Data extract |
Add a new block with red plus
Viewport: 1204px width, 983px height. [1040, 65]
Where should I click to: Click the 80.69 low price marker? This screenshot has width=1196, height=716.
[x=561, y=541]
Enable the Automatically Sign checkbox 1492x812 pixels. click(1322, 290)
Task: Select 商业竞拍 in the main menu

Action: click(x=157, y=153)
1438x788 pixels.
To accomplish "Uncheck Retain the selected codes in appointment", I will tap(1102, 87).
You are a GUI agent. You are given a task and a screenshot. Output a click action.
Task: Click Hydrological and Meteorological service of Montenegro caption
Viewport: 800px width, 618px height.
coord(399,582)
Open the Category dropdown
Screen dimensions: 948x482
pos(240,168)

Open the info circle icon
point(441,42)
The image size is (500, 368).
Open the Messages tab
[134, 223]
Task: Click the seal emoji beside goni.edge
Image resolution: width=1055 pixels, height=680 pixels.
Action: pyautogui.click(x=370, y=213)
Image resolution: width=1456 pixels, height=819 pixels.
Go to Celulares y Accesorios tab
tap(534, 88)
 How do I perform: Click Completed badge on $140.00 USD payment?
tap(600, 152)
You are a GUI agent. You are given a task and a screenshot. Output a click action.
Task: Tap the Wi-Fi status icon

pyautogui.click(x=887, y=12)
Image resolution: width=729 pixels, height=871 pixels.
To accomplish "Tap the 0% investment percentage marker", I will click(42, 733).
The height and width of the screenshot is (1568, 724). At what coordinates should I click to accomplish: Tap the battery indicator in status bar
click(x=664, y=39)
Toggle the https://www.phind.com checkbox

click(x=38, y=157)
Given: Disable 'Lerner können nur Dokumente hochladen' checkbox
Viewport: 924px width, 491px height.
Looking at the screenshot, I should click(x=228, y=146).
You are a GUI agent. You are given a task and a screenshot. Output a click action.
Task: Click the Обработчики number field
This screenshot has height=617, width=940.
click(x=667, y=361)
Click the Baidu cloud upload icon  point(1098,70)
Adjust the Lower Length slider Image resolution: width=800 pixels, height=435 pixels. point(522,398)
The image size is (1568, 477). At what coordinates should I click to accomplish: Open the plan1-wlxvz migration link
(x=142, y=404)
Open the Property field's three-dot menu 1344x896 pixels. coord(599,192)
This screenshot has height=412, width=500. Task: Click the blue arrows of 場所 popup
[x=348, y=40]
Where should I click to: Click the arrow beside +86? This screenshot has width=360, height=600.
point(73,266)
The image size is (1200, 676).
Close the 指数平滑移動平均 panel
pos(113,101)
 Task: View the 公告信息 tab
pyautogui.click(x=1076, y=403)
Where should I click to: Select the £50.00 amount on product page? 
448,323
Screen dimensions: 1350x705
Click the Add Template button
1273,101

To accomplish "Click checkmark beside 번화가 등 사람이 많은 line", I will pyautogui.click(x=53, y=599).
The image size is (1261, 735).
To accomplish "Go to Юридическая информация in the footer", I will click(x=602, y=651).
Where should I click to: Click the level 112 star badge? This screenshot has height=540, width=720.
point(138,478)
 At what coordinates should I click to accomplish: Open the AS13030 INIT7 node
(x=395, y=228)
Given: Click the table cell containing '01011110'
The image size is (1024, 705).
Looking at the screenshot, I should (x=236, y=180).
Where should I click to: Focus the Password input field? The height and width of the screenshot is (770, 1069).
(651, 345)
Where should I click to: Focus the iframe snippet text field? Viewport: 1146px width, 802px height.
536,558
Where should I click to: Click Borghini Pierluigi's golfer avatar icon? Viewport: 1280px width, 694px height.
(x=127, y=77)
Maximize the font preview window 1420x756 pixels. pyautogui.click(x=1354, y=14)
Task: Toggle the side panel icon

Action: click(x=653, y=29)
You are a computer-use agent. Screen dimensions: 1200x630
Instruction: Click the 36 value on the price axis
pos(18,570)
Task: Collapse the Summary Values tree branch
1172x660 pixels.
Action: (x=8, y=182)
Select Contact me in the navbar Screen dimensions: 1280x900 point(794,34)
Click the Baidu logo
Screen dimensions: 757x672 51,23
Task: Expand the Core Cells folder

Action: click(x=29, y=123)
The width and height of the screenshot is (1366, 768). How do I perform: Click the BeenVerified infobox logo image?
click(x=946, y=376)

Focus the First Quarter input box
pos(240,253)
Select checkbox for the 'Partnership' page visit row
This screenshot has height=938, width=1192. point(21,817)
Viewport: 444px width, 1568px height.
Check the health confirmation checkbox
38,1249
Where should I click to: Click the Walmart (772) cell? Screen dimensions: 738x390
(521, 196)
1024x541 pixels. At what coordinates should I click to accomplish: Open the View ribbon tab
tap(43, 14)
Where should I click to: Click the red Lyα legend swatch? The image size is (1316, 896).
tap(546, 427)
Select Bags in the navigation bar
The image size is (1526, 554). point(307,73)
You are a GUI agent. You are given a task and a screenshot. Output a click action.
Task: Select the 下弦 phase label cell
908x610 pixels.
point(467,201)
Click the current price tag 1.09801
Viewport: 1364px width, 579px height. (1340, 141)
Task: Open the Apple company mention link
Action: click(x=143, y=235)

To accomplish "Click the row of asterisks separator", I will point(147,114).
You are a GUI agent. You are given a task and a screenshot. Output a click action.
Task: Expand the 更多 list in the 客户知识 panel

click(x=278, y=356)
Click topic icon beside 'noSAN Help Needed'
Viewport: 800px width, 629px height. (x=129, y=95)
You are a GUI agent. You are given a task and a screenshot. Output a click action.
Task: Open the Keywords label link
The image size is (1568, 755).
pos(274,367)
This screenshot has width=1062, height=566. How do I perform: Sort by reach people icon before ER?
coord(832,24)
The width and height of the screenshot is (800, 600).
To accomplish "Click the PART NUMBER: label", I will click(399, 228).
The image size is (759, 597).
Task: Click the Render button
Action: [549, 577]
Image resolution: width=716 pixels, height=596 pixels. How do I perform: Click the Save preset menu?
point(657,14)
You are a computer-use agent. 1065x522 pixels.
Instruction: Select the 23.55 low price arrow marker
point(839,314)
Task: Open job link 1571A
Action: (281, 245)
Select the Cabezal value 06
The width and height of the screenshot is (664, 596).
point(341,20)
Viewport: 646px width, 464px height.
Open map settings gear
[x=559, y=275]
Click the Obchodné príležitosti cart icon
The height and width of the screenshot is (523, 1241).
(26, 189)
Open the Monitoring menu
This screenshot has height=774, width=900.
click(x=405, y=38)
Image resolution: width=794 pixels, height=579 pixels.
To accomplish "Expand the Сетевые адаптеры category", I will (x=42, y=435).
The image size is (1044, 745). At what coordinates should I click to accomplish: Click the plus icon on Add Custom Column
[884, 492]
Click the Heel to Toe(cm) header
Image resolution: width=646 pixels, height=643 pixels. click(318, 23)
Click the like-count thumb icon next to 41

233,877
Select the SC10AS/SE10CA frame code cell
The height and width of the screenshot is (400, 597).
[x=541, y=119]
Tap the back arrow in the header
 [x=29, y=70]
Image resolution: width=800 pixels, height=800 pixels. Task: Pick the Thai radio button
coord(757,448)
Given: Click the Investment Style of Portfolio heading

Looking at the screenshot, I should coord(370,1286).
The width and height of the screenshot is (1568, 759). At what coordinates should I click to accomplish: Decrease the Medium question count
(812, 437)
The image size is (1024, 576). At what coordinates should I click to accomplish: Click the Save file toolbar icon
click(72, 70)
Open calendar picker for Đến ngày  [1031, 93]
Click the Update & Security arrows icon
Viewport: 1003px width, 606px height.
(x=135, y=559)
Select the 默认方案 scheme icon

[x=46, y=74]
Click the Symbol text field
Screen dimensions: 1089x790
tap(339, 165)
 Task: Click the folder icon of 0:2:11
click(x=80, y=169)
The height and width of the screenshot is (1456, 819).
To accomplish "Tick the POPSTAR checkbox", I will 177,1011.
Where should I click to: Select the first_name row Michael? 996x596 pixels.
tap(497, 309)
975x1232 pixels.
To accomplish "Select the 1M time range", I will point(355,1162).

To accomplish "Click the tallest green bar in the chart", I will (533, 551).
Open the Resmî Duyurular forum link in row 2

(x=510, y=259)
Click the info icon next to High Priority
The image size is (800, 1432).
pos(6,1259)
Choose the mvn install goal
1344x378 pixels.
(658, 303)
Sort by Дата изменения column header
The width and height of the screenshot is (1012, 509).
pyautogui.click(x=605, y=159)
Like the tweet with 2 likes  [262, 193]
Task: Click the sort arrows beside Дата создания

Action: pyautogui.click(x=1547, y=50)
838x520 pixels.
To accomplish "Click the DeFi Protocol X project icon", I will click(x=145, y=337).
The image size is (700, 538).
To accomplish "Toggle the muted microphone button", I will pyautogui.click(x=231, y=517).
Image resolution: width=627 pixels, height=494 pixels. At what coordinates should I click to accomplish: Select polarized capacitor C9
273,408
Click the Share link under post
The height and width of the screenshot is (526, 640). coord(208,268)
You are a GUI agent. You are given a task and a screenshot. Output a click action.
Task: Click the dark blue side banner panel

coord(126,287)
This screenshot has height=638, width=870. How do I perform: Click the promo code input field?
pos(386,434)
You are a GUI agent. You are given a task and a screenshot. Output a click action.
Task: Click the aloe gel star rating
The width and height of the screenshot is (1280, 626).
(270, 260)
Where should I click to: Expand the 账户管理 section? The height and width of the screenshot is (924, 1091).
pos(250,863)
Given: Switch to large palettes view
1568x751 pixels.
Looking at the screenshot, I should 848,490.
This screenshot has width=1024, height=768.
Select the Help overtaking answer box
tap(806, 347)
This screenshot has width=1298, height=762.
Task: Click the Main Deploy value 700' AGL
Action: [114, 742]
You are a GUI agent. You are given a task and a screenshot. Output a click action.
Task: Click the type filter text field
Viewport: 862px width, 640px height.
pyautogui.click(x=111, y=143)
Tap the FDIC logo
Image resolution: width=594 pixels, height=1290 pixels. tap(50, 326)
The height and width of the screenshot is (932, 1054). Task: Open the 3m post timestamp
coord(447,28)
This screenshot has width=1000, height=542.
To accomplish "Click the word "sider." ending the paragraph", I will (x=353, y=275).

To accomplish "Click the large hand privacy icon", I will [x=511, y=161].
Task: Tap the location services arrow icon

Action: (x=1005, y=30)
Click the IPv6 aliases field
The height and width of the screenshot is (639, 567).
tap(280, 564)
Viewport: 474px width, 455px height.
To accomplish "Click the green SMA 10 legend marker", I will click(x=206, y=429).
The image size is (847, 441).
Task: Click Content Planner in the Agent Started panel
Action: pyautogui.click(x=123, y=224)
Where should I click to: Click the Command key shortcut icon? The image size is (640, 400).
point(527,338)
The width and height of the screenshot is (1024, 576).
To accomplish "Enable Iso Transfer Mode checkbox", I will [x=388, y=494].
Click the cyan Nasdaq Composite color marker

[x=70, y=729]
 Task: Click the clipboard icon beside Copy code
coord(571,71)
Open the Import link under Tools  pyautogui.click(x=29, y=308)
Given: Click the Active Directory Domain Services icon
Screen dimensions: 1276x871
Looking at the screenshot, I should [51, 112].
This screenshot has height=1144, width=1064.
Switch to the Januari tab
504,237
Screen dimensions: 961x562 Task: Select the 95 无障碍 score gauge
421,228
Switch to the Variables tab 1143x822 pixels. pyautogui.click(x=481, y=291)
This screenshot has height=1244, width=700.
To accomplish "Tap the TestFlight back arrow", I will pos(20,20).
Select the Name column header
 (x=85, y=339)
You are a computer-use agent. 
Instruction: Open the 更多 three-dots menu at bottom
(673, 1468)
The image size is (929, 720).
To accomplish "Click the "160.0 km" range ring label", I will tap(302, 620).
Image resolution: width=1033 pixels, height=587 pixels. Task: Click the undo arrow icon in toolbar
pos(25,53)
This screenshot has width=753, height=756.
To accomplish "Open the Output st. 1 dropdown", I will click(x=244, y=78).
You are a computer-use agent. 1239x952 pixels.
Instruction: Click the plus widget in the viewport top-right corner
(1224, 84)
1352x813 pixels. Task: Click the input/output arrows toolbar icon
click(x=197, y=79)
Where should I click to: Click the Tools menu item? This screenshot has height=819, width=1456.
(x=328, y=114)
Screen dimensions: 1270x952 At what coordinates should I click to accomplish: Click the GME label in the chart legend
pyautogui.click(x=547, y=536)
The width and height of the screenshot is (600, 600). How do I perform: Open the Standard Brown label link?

Task item |
In the records above, find each line holding "large" and copy it.

Answer |
Given: Switch to large palettes view
To accomplish "Click the large hand privacy icon", I will [x=511, y=161].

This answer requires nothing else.